Ancora notizie dal fronte trasporti pubblici: ma, mentre per i servizi ferroviari non erano poi così entusiasmanti, per quelli che riguardano gli autobus urbani lo sono, eccome!
Siete stufi di aspettare l’autobus per ore, magari esposti alle intemperie, con i libri, affamati e stanchi? Non posso annunciarvi un cambiamento radicale, ma ciò che posso dirvi è che, tra qualche tempo, sarete rimborsati. Già, avete letto bene.
Rimborsi in caso di ritardo, multe salate per i furbetti e videosorveglianza. Ecco cosa prevede la bozza del decreto legge sui servizi pubblici locali (testo unico attuativo della riforma Madia) che si occupa anche di trasporti, che impone una stretta su corse cancellate o ritardi, a tutela dei pendolari e di che si muove con i mezzi pubblici. Il diritto al rimborso del biglietti scatta dopo mezz’ora se si tratta di mezzi pubblici cittadini o dopo un’ora se si allarga il raggio a livello locale. A meno che i problemi derivino da scioperi, calamità naturali o altri eventi imprevedibili. Tutto questo, ferma restando la normativa esistente in materia.
Per quanto riguarda “furbetti ed evasori”, chi non paga il biglietto andrà incontro a multe salate, pari a 60 volte il valore del biglietto ordinario e comunque non superiore a 200 euro.

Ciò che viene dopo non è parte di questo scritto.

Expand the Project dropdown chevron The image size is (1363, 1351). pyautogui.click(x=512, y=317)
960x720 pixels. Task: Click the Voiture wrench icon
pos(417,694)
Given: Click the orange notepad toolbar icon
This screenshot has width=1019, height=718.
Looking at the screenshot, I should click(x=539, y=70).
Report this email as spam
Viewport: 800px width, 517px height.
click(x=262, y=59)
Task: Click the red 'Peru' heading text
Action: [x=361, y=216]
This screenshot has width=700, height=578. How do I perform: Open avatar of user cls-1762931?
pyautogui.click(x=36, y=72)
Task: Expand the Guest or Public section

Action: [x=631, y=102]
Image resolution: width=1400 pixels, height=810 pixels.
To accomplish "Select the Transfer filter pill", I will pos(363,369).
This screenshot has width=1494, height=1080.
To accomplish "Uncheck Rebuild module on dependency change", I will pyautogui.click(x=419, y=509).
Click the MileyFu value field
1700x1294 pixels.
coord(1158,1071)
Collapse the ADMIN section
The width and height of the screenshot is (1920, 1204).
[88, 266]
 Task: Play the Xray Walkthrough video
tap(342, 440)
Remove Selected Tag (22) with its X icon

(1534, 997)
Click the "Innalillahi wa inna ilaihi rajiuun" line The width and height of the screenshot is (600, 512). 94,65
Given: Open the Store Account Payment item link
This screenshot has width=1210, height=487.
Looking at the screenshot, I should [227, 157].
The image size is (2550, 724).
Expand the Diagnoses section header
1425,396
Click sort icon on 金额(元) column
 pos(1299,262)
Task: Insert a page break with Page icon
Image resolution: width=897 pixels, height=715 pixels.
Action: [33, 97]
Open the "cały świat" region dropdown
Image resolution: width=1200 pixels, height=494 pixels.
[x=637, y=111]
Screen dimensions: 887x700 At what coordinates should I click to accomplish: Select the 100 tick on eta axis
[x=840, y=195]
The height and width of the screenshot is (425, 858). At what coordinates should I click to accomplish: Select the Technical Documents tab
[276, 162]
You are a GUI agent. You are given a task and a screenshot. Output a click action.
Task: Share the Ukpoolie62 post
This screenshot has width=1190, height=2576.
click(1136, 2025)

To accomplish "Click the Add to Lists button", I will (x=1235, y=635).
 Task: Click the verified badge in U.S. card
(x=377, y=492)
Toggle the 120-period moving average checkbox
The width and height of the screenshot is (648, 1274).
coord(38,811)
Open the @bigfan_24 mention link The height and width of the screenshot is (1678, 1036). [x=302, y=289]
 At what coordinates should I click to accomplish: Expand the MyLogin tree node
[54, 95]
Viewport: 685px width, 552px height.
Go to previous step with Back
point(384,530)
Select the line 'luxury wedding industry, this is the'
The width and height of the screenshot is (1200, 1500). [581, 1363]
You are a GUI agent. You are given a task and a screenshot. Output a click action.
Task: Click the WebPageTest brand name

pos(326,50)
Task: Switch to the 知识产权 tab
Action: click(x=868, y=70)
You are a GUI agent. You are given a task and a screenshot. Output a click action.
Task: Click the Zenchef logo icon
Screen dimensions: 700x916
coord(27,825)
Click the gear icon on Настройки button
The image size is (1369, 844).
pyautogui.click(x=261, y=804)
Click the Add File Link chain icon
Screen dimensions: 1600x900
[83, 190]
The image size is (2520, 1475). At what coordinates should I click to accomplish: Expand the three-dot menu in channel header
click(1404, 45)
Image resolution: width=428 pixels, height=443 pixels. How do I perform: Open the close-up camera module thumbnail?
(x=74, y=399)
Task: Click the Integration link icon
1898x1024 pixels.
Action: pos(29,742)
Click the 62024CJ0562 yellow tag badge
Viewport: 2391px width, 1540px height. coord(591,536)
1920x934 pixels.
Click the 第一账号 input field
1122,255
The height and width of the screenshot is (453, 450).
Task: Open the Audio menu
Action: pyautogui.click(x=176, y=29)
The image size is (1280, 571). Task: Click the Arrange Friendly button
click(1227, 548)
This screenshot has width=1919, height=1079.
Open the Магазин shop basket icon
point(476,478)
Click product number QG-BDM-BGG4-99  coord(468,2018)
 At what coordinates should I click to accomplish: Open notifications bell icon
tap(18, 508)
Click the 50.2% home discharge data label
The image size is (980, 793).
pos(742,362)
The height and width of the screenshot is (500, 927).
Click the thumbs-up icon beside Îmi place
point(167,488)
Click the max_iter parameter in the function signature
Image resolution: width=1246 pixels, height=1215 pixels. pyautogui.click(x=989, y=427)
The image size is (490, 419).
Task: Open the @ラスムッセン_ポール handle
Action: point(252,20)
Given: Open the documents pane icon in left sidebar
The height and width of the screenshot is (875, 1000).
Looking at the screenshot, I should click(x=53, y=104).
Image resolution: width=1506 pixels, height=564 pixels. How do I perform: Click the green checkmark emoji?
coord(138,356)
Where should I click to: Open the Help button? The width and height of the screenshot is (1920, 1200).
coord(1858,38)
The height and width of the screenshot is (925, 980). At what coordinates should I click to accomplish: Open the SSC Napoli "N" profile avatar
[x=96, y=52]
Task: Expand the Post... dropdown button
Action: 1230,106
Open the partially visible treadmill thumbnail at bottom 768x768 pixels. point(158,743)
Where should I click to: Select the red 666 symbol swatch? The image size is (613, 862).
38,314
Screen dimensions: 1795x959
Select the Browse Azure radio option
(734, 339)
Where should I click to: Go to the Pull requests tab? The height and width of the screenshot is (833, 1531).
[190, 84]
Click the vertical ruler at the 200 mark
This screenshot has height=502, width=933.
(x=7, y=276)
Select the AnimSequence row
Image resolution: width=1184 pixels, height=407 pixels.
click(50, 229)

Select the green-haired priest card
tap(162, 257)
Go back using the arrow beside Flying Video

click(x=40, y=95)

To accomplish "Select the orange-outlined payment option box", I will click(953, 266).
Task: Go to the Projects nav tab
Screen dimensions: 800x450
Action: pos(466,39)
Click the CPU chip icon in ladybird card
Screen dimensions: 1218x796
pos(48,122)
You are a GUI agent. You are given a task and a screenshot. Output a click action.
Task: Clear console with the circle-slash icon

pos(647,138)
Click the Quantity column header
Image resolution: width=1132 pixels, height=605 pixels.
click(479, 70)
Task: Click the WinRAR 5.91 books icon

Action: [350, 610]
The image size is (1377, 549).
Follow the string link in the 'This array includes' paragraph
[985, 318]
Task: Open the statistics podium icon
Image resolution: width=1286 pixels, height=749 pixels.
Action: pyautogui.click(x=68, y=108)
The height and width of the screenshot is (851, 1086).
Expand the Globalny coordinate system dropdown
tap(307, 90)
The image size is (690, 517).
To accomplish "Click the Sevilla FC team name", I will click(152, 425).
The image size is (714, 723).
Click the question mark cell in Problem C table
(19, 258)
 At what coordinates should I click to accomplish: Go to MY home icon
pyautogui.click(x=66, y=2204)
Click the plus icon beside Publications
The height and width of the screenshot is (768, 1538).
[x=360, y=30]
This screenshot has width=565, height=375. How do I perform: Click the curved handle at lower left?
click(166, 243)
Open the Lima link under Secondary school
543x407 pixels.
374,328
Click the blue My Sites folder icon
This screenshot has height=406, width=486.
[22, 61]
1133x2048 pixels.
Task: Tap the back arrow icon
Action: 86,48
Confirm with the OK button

Inoltre le aziende del Tpl (trasporto pubblico locale, ndr) potranno anche affidarsi a soggetti esterni “qualificabili come agenti accertatori“, che, nei limiti del loro servizio, acquistano la qualità di pubblico ufficiale. Stando alla bozza, è previsto inoltre che il ministero dell’Interno possa mettere a disposizione “agenti ed ufficiali aventi qualifica di polizia giudiziaria, secondo un programma di supporto agli agenti accertatori” per periodi non superiori ai 3 anni e con copertura dei costi a carico dell’ente che fa la richiesta. Sempre al “fine di assicurare il più efficace contrasto al fenomeno dell’evasione tariffaria” possono essere utilizzate anche “le rilevazioni dei sistemi di videosorveglianza presenti a bordo dei veicoli e sulle banchine di fermata“. E le registrazioni possono rappresentare “mezzo di prova, nel rispetto della normativa vigente in materia di trattamento dei dati personali, per l’identificazione di eventuali trasgressori che rifiutino di fornire le proprie generalità agli agenti accertatori, anche con eventuale trasmissione alle competenti forze dell’ordine”.